In their discussion, the Commission members emphasized the necessity for a strong design idea for this important and prominently visible civic infrastructure. They commented that the presented design is little advanced from the nearby uninspired highway bridges built in the last six decades, including the existing Frederick Douglass Bridge and the recently completed 11th Street bridge. They observed that this project provides the opportunity for a more contemporary approach worthy of this symbolic link within the core of Washington, and they encouraged further exploration of a bolder bridge design.
The Commission members acknowledged that the presented design is intended as guidance for a future design–build team rather than a firm commitment to construct the project as proposed, and they expressed discomfort with the potential loss of quality that may result within the design–build process. They suggested that the process could be structured to obtain a more inspired design than was presented, adding that an alternative approach with broader performance–based design criteria could be developed into a more innovative proposal. They urged that the selection panel for the design–build team include designers, and that the scoring process give great weight to design quality and the strength of a guiding idea for the project.

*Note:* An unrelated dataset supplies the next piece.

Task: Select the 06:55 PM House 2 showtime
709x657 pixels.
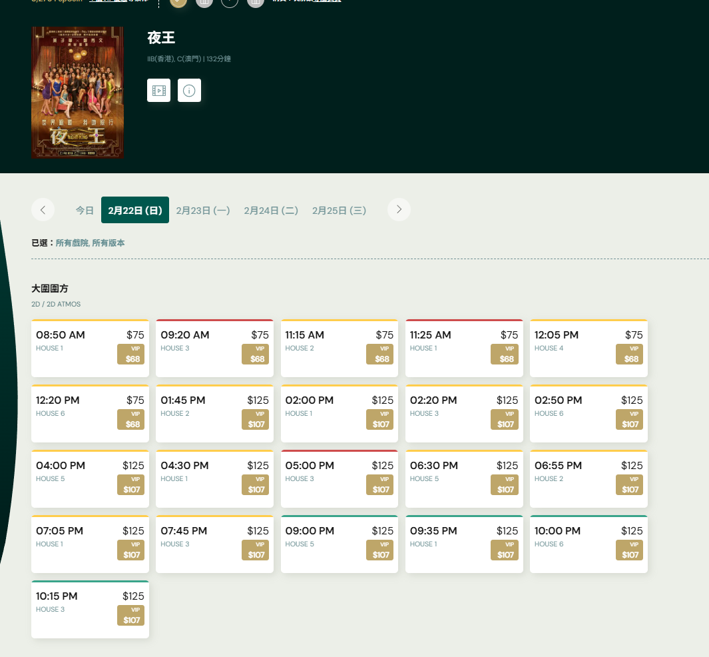Action: click(573, 472)
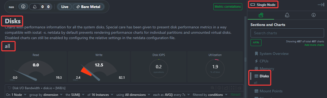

Regarding the planning for the project as a whole, the Commission members supported the proposed oval open spaces at each end of the bridge and encouraged further development of this concept. However, they recommended further consideration of the open spaces as places that would be experienced by people and as potential commemorative sites, rather than emphasizing the solving of engineering issues such as storm water management. In general, they recommended a bolder approach to relating the two sides of the river, commenting that the oval spaces at the ends of the bridge could provide a visual marker for the transition to the opposite side of the river, such as from the south axis of the U.S. Capitol. They observed that the traditional dichotomy of central and outer neighborhoods is currently evolving, and the design of the new bridge should emphasize both ends as important urban neighborhoods.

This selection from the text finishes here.